What is needed:
Give again, word for word, every line in the entries below from the line with "Task: Uncheck the Advanced checkbox" up to and including the line with "Task: Click the Deseohot", and no other line.
(Data for this exercise begins)
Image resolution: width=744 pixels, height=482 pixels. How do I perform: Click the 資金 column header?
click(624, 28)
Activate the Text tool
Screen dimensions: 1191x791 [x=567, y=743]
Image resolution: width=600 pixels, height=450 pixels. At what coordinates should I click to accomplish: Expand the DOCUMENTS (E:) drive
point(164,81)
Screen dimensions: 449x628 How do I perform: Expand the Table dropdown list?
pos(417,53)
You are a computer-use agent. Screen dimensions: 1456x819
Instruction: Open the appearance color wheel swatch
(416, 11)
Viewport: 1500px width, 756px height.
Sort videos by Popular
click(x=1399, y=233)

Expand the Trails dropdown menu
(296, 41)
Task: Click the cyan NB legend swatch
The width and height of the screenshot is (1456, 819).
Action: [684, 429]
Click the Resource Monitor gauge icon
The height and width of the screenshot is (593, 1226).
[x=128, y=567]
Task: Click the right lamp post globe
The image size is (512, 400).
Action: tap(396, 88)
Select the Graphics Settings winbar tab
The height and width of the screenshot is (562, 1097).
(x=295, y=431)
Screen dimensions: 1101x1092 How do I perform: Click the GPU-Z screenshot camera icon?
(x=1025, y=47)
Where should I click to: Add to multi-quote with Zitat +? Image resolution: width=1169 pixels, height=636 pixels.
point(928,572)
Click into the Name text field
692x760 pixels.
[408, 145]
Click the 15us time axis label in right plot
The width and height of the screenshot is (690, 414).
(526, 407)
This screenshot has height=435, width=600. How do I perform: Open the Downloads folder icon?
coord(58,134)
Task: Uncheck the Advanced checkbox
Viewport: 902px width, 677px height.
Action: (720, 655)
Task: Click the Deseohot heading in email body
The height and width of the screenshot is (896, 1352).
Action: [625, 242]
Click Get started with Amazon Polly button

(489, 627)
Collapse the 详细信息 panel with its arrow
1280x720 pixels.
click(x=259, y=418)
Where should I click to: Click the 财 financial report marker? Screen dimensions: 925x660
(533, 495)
(Data for this exercise ends)
Solution to this problem:
Task: Uncheck the Advanced checkbox
Viewport: 902px width, 677px height.
Action: (720, 655)
Task: Click the Deseohot heading in email body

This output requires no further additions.